Husband told me later that he loves to hear me talk. (Especially if he can get a back rub at the same time.) It “saves him” from having to think of what to say. Apparently the anxiety with speaking is enough to make them both tremble and lose the ability to interact. I didn’t know this, but husband spends the entire day at work trying to avoid dialog with anyone…(how does he do it?)

I’ll post a seperate thread on the Neuro Psych Eval info I have so far. That way, when the follow up comes through, the subject will be organized to it’s own thread. (I think this is the “right” way to do this…I think?)

He did not want to go yesterday. Refused (gently, he did not become nasty) to change his clothes or brush his teeth. As usual, I was gentle in return, but gave him slightly better clothes, and told him his breath stunk…(aren’t I sweet?)…so, he put himself together with as little effort as possible. I’m okay with it…he said it would “cost me”.

It did…
Over an hour in bumper to bumper LA traffic AND $18.00 at McDonalds.
He got a huge hamburger and his beloved MILK SHAKE.
I got my comfort food: Suasage McMuffin and Egg!!!

Dad (while we were gone) took older boy and walked to our local restaurant for sushi.
Got to love the man…he may be quiet, but he adores his family.

P.S. Yeah…Aramis hates to wear shoes…it’s too small an issue for me to wage battle over.

I’m smiling…
A little concerned (or aware) that he will need more involvement from me right now. BUT, he is interested in things again, and hey! He ASKED for math didn’t he? (Hmmmmm…I’m getting ideas!!!)

Thanks everyone!!!


Great news! I’m happy for your family. It seems as if you have a good team of docs working w you. I hope you continue to have positive results.

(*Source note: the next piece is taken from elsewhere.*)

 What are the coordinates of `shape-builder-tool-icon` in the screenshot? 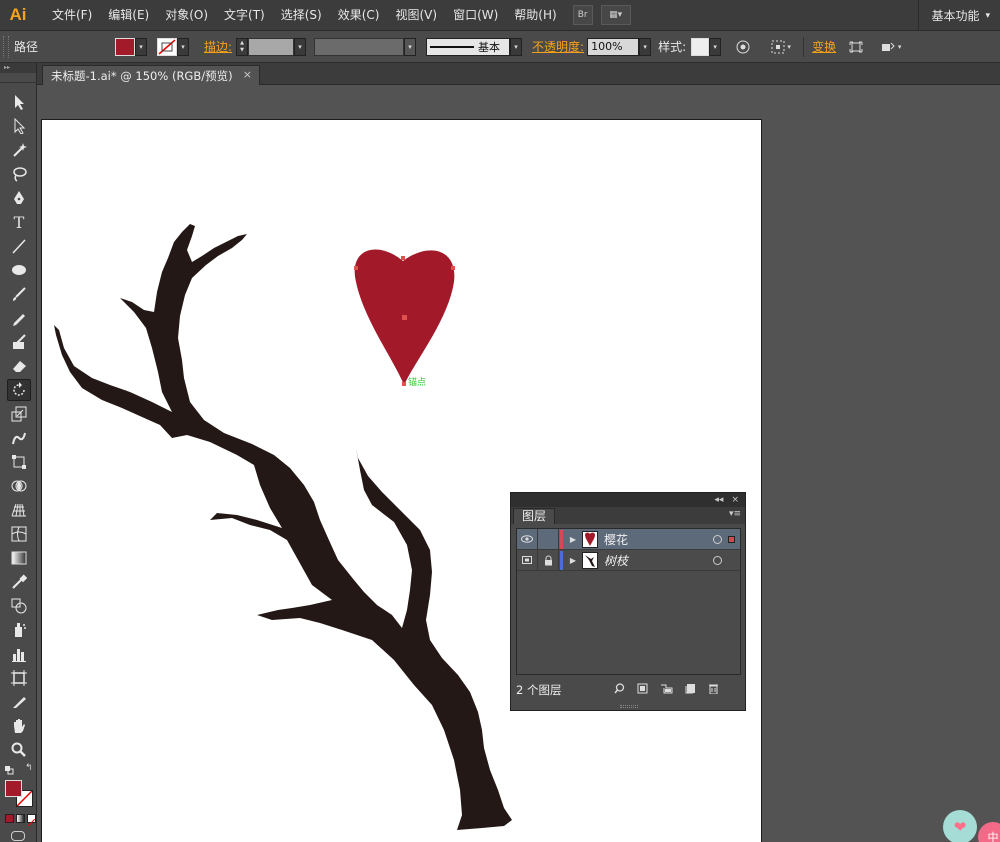 It's located at (19, 486).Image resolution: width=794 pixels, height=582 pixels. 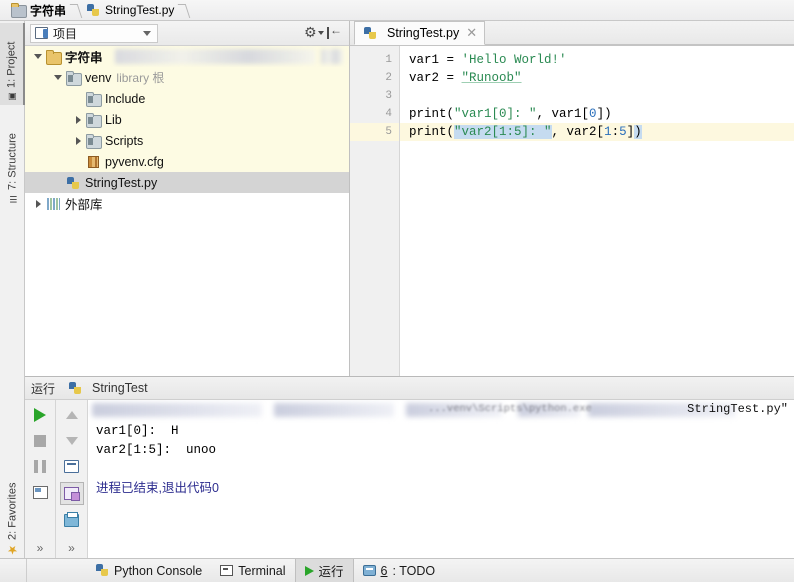 I want to click on run-config-tab: StringTest, so click(x=108, y=388).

What is a Neuro-psy test? What does the test prove/disprove? And who do you schedule it with?
Sounds like something I would like to explore.

Thanks for the info.

Glad things sound good!! Yay


I started a thread on this subject…and was surprised there wasn’t one already.

I’ll add any other information I gather as we continue this journey. (Especially costs, length and scope of exam, methods…etc.)

Wish I knew more, but he’s at a good place right now to do this.

FB has a lot of information from other parents who have done this. (I don’t feel right putting anyone’s responses up here that was not agreed to prior, as supposedly the fb group is “closed”.)

BUT, the groups can be found and joined easily. These are the two I have joined, and have threads along the subject line of Neuro Psych Evals. On Face Book:

Families Living With Schizophrenia
Parents of Kids with Schizophrenia

The second group is more active.
BOTH have a lot of information, but something more: parents who are searching for information. As a result, many times they are sent back to!

I notice far more “real time” issues are disclosed on fb due to it’s instant availability.